The Glenwood Cemetery was originally established as a burial ground for a number of fraternal organizations. Visitors can spot many of their symbols etched into the grave markers. Its beginnings date to 1885 when Park City businessman Edward Thiriot sold three acres to the group for a total of $100, then donated the other two that make up the five-acre parcel. Miners, many of them immigrants, joined these private lodges to assure themselves health insurance, religious support and a decent burial at a reasonable cost. It is the final resting place for many of Park City's first families.
When mining declined in the 1950s the fraternal organizations lost members and either dissolved or left the area. With no one to care for the cemetery, it suffered vandalism and the effects of neglect. Restoration started in the 1980s with a small but enthusiastic volunteer group who brought it back to life.

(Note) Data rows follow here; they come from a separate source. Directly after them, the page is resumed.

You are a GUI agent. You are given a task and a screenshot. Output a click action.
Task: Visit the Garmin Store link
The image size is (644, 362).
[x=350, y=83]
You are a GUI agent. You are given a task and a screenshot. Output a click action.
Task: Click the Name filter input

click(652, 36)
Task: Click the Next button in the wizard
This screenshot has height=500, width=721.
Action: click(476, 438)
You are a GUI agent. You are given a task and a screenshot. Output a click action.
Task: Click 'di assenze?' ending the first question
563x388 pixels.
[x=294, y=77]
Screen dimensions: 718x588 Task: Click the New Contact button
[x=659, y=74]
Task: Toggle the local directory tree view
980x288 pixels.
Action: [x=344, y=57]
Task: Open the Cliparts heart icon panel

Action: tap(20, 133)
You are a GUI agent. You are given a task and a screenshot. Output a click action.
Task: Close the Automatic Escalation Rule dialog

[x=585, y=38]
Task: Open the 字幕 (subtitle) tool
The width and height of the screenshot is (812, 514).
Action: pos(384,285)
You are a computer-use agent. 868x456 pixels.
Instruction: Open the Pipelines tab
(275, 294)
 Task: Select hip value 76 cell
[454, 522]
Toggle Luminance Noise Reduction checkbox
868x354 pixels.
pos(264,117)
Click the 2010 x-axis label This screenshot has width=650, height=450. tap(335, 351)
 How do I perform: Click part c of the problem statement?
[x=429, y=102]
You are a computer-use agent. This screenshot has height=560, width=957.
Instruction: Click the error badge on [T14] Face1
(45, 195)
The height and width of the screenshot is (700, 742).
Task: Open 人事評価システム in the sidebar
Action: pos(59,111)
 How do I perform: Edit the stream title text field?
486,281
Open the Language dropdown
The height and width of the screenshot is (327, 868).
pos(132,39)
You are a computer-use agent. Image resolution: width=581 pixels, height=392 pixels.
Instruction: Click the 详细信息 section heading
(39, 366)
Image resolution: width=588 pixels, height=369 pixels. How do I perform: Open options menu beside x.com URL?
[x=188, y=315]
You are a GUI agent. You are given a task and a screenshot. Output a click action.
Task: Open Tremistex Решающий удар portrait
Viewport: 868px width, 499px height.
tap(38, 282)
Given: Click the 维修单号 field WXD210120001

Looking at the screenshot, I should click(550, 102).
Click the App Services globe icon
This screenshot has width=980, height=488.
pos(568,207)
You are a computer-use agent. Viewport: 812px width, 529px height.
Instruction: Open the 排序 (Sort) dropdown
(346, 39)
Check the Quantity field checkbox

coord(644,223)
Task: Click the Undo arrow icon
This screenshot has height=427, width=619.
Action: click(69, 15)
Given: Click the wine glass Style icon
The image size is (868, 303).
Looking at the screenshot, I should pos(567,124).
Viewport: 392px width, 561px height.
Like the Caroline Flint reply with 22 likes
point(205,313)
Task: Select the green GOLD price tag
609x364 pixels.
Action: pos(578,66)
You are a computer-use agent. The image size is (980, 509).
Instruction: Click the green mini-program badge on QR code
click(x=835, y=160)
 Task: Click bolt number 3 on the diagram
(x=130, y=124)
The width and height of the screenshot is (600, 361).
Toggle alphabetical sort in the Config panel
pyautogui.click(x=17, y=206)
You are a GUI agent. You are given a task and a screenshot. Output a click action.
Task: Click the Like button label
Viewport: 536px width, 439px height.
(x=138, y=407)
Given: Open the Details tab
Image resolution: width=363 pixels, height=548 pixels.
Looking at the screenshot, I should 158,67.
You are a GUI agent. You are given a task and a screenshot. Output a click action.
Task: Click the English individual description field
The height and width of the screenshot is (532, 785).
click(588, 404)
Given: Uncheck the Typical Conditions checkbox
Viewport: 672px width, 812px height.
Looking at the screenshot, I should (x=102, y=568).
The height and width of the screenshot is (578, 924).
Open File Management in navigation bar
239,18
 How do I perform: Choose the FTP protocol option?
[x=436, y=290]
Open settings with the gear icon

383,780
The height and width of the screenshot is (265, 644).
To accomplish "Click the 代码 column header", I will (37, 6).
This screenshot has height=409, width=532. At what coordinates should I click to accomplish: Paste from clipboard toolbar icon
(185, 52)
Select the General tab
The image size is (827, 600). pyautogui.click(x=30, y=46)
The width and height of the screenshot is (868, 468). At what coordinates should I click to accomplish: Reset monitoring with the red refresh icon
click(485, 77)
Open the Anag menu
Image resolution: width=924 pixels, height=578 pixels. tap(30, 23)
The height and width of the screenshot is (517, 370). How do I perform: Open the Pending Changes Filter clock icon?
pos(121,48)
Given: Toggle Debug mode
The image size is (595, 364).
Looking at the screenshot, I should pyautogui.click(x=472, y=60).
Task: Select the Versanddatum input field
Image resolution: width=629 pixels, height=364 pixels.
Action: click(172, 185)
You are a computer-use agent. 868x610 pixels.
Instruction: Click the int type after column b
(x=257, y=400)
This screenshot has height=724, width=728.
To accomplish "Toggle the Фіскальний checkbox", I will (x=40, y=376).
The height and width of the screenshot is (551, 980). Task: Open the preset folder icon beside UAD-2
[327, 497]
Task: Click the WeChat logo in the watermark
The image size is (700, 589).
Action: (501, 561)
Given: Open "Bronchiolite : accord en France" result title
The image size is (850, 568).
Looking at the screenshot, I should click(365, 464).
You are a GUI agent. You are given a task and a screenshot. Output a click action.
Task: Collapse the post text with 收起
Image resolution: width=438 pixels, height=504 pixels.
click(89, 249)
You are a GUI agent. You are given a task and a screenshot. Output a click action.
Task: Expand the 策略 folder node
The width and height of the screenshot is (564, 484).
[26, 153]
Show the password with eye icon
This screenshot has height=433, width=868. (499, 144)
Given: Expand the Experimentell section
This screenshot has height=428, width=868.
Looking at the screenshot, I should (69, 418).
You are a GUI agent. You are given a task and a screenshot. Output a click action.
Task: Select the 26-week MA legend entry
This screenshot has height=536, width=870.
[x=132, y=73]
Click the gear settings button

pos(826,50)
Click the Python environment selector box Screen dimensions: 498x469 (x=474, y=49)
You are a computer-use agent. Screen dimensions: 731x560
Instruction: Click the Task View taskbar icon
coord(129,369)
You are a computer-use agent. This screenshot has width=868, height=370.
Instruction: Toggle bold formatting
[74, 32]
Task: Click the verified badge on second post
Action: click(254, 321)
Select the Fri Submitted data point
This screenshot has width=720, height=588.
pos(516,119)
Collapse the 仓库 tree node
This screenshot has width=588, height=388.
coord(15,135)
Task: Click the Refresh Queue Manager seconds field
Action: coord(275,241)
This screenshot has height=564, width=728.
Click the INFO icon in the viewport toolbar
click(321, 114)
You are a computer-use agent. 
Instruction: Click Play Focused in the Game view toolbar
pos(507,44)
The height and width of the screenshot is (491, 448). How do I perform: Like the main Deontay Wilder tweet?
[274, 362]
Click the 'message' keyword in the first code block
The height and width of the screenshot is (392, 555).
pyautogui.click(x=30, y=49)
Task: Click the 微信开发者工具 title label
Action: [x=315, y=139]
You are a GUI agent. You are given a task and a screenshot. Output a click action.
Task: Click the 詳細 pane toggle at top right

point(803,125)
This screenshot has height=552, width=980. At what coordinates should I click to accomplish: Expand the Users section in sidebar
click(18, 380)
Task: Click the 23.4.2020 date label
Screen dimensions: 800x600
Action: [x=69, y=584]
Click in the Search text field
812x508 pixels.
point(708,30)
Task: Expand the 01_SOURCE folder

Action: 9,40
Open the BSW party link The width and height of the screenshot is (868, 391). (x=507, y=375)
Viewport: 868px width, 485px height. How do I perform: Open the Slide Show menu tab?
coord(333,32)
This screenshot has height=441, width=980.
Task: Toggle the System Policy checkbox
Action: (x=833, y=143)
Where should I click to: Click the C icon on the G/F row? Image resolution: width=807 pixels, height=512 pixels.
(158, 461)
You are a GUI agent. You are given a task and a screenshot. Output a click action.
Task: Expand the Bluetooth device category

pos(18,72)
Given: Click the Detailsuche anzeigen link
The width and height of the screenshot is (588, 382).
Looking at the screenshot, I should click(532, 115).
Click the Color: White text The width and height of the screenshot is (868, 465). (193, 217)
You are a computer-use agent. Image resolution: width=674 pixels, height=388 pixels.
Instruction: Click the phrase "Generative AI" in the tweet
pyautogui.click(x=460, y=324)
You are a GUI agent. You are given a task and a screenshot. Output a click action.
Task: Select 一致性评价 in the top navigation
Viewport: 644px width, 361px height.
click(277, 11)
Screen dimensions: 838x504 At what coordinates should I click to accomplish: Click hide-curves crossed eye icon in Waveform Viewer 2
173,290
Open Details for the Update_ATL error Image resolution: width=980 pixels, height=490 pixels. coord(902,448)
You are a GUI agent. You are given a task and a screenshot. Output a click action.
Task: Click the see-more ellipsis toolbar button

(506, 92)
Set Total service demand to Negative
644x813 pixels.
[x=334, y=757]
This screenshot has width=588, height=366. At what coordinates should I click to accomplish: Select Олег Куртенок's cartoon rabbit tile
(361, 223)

It was listed on the National Historic Register in 1981. In 2016 the Park City Museum acquired the cemetery and has committed to continuing the preservation and careful stewardship of this lovely piece of history. Recently the cemetery received several preservation awards acknowledging its success.
Approximately 900 people are buried here covering nearly half the grounds. Paths meander through the large trees and along the clear mountain stream. Deer, moose, even mountain lion have used the wildlife openings in the iron fence as they come off the mountain to feed. In the summer, native wild flowers and many varieties of grasses are allowed to grow, bloom and reseed thus presenting the natural environment common to early cemeteries. Each autumn as the trees are displaying their color, a much-anticipated event brings spirits decked out in their period clothing to stand next to their grave markers to tell us a little about their lives.
Check out the Glenwood Cemetery Overview:
Historic Glenwood Cemetery Location
401 Silver King Drive
Park City, Utah 84060
The cemetery is located at the end of Silver King Drive, near the intersection of Silver King Drive and Three Kings Drive.
Open for walk-in visitation daily from dawn to dusk.
Your respectful behavior is appreciated in this final resting place for Park City's former residents.